D2-2: How Did Pharmacists Help Patients Achieve Blood Pressure Control in a Randomized Trial of Home Blood Pressure Telemonitoring Plus Pharmacist Management?

  • September 2014,
  • 85.3;
  • DOI: https://doi.org/10.3121/cmr.2014.1250.d2-2

Abstract

Background/Aims The Hyperlink trial tested a 12-month intervention combining home blood pressure (BP) telemonitoring with pharmacist case management in patients with uncontrolled hypertension. The intervention resulted in improved BP control compared to usual care at both 6 and 12 months (57% vs. 30%, P = 0.001). The mean number of medication classes increased compared to usual care (0.63 vs. 0.22, P <0.001). We use process of care data recorded by the pharmacists and BP telemonitoring data to elucidate reasons for intervention success.

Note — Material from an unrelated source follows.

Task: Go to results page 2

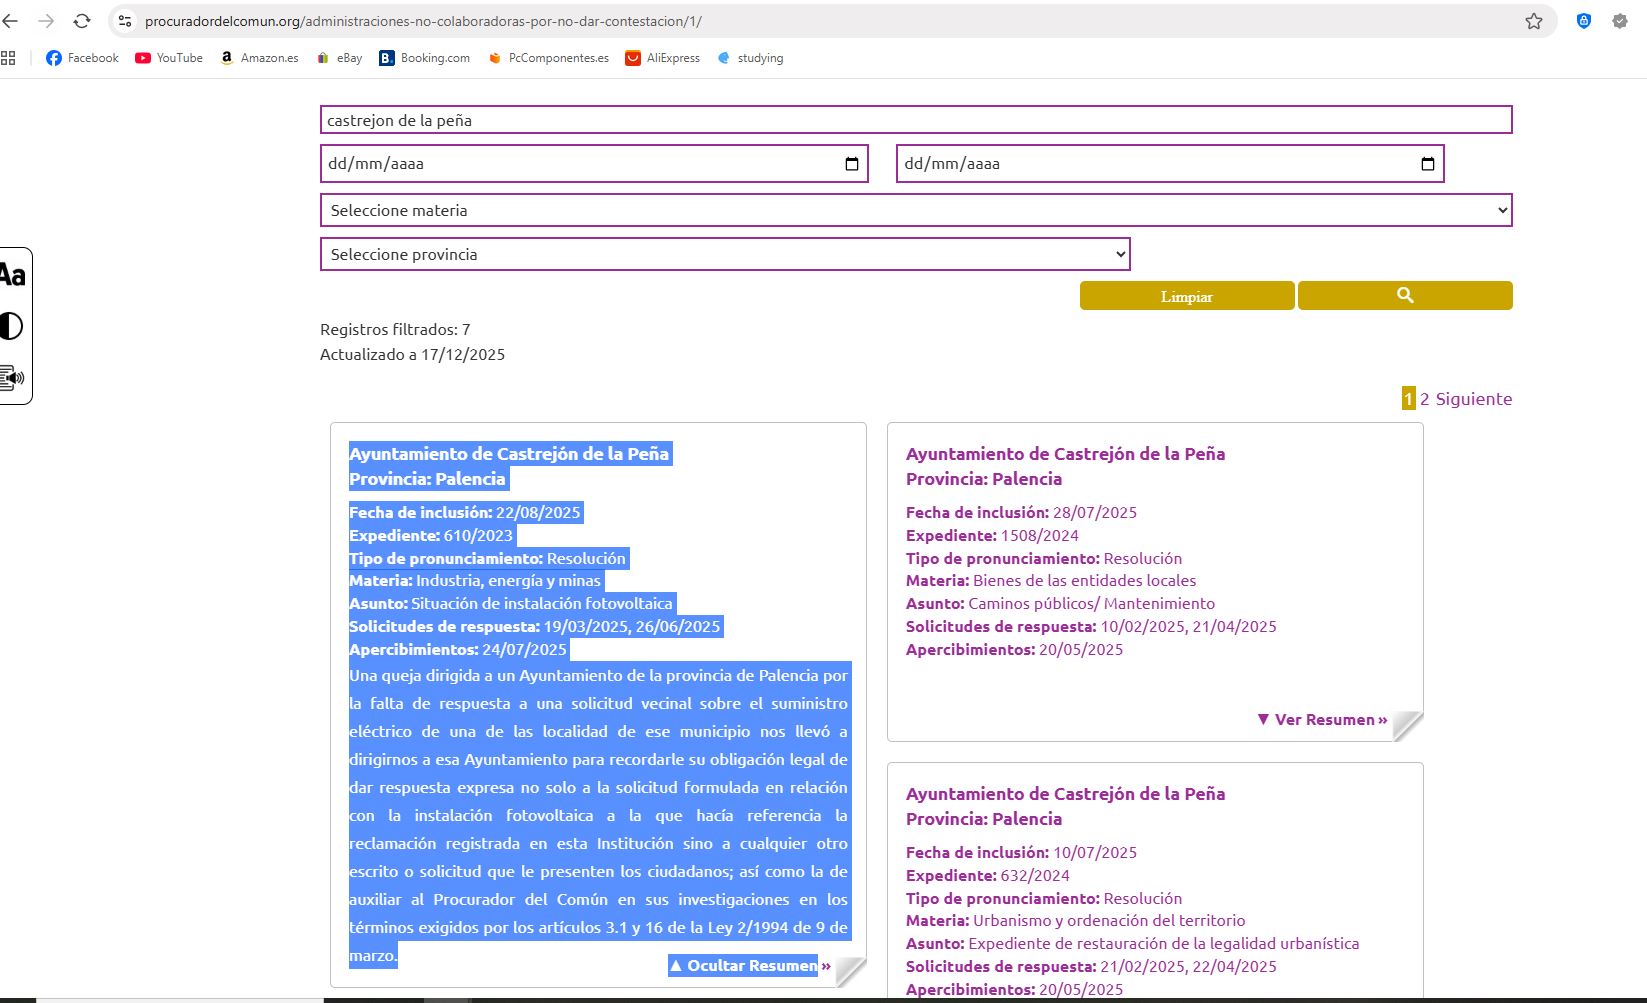Action: tap(1424, 399)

Methods Hyperlink randomized 450 patients with uncontrolled BP from 16 primary care clinics, and 228 intervention group patients were enrolled from clinics. They used a home blood pressure telemonitor to transmit BP readings to a study pharmacist. Following an in-person intake visit, pharmacists consulted with patients over the phone every 2–4 weeks during the first 6 months, and at 2 month intervals thereafter. They adjusted antihypertensive therapy using a specific treatment algorithm based on BP telemonitoring data. The home BP goal was <135/85 mm Hg (<125/75 for patients with diabetes or kidney disease.)

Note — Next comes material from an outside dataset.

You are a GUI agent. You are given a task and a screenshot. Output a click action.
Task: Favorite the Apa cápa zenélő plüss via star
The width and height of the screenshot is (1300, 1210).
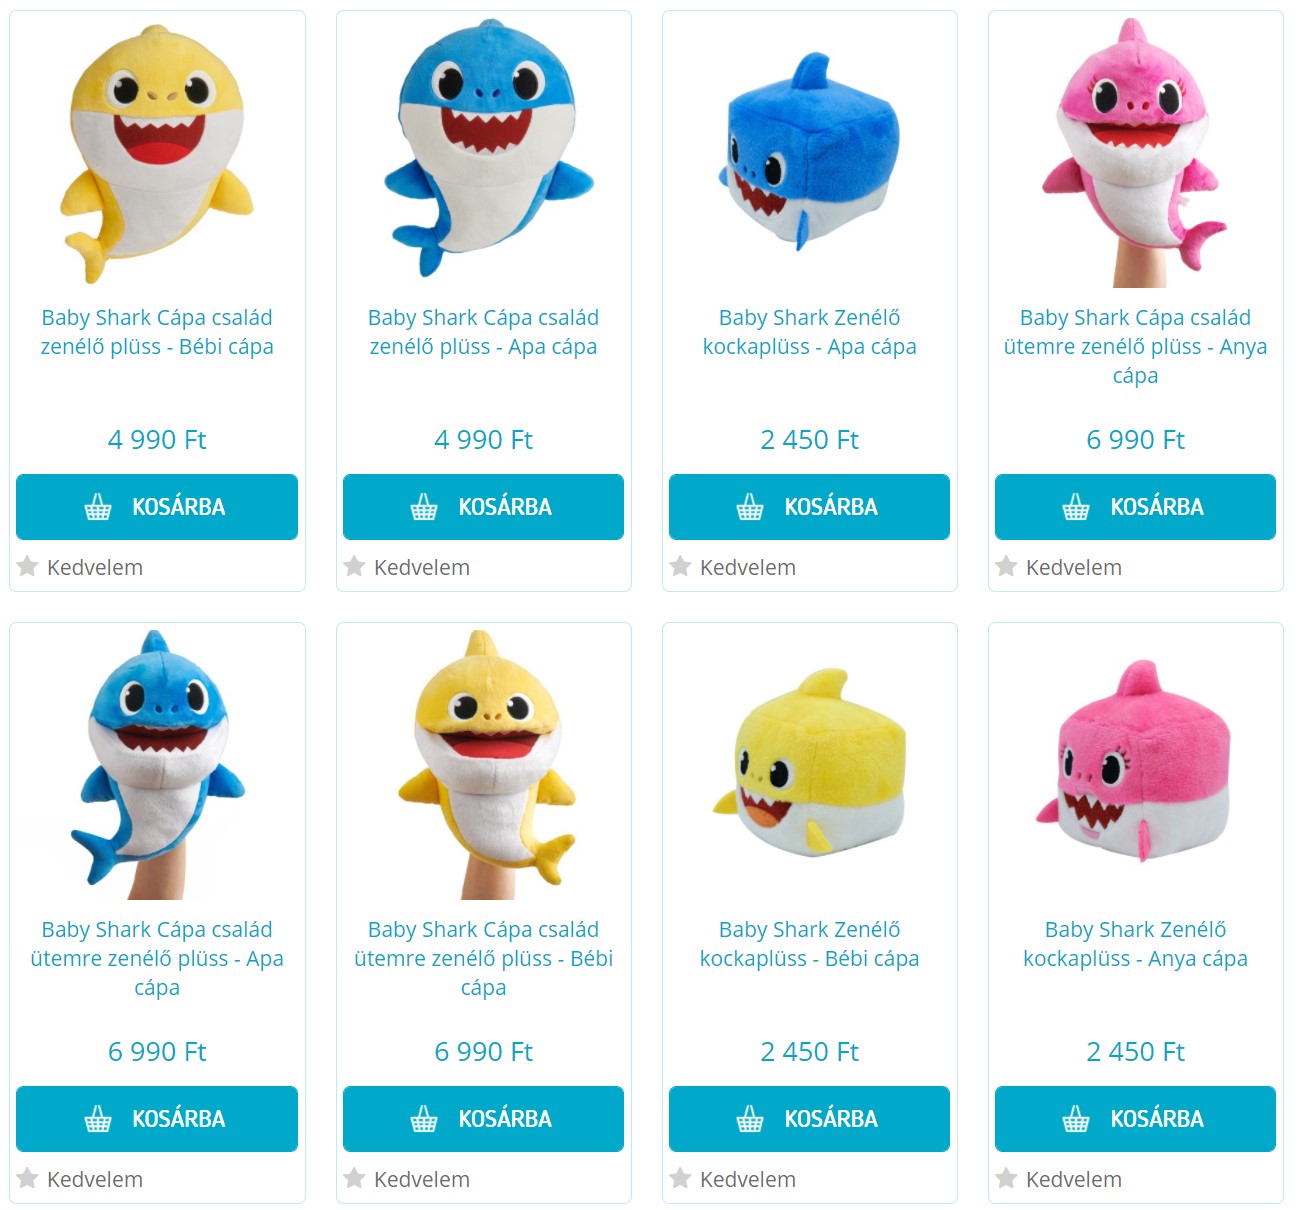coord(354,567)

Results Mean BP at the research clinic enrollment visit was 148/85, and 143/85 at the pharmacist intake visit. At this visit, pharmacists changed the antihypertensive drug regimen for 10% of patients, while medication changes occurred for 33% at phone visit 1, 36% at phone visit 2, and 19% at phone visit 3. Thereafter, medication changes continued to decline. At the intake visit, pharmacists judged medication adherence to be high (>80%) in only about half of patients, but at subsequent phone visits in >90% of patients. The mean home BP recorded by the pharmacists for patients at the first phone visit was 136/80, and fell steadily to a mean of 126/74 at 3 months, and thereafter declined more slowly to 123/73 at 5 months, with little change thereafter.

Conclusions Improved adherence and appropriate adjustments to the antihypertensive treatment regimen based on home BP telemonitoring resulted in rapid lowering of BP over a 3-month period. Our results imply that intensive intervention may only be needed for about 3 months in many patients with uncontrolled hypertension.